(GIVEN RECORDS begins)
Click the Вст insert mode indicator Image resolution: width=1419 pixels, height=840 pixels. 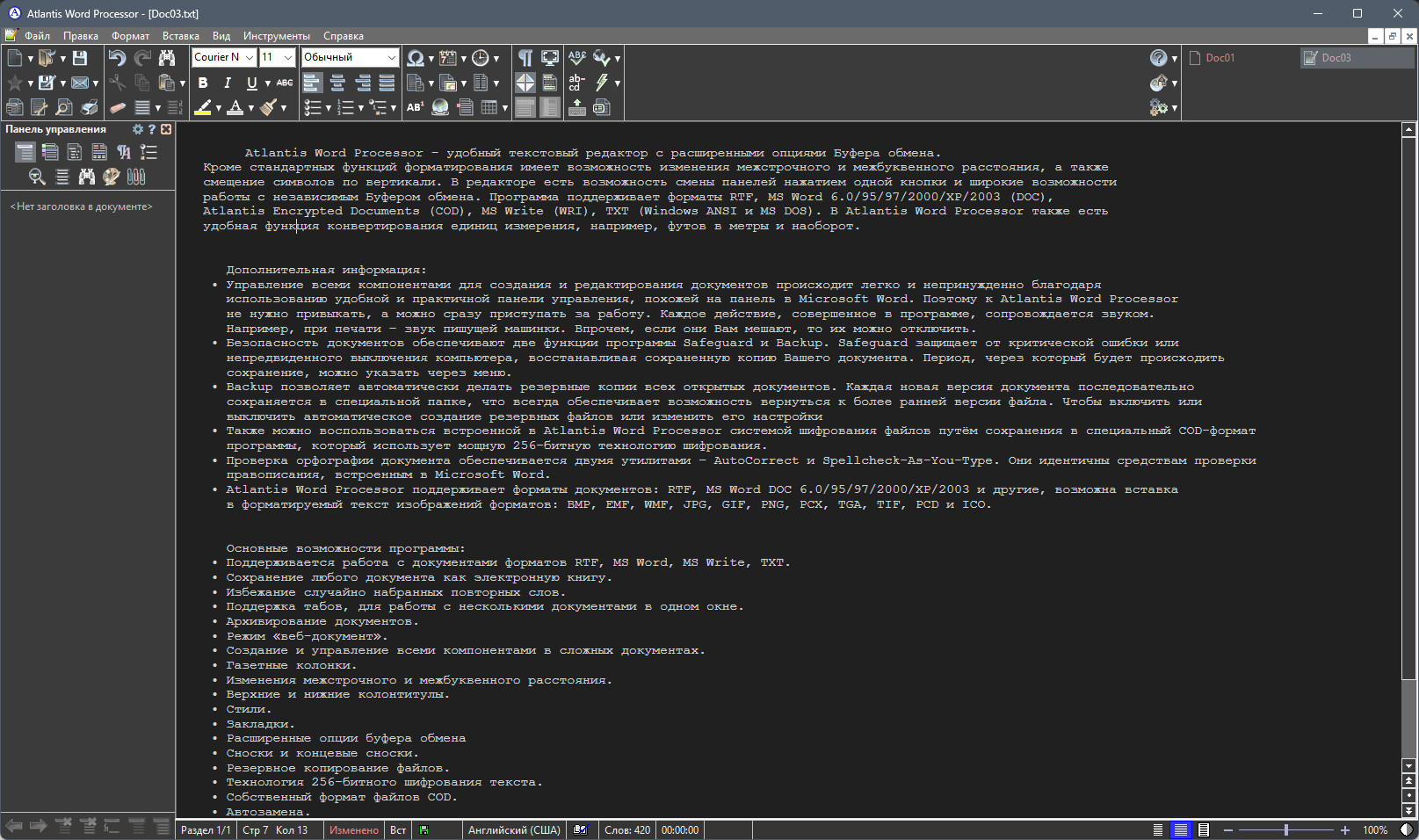398,830
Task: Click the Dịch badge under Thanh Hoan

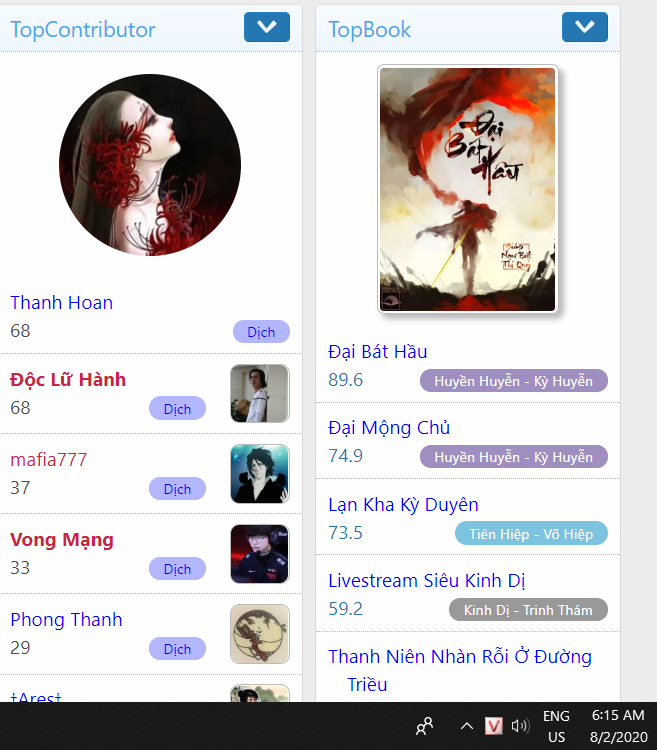Action: (x=261, y=331)
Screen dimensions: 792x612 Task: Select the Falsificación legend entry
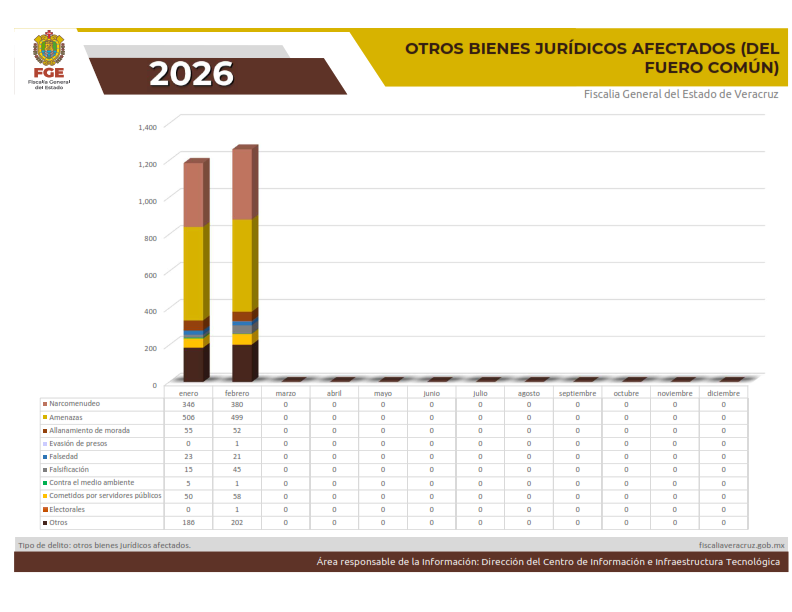pyautogui.click(x=69, y=469)
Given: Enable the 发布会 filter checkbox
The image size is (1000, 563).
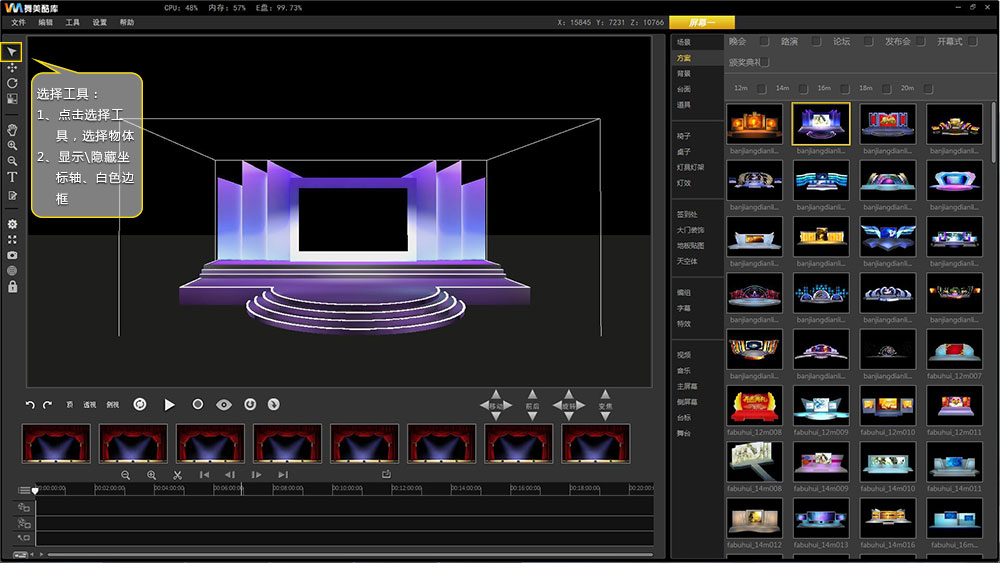Looking at the screenshot, I should coord(921,42).
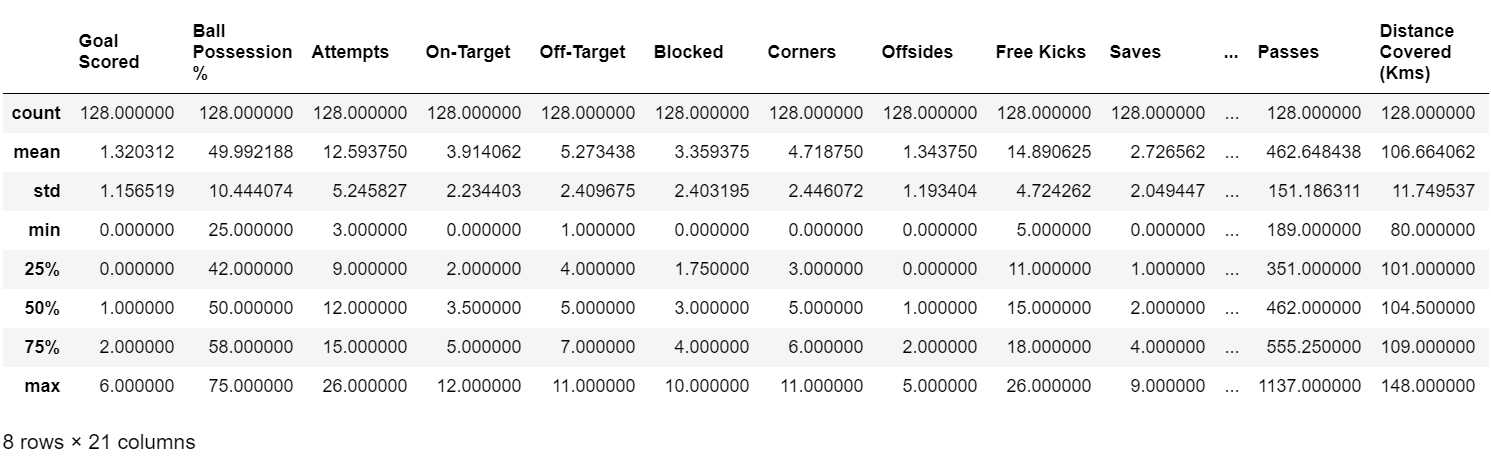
(GIVEN RECORDS ends)
WORK TO COMPLETE » Reproduce exactly, and only, the lines that begin at the one containing "Given: Enable the 发布会 filter checkbox" and end with the final line of the data, both included, while omitting every picture.

REPLY »
Given: Enable the 发布会 filter checkbox
The image size is (1000, 563).
Looking at the screenshot, I should coord(921,42).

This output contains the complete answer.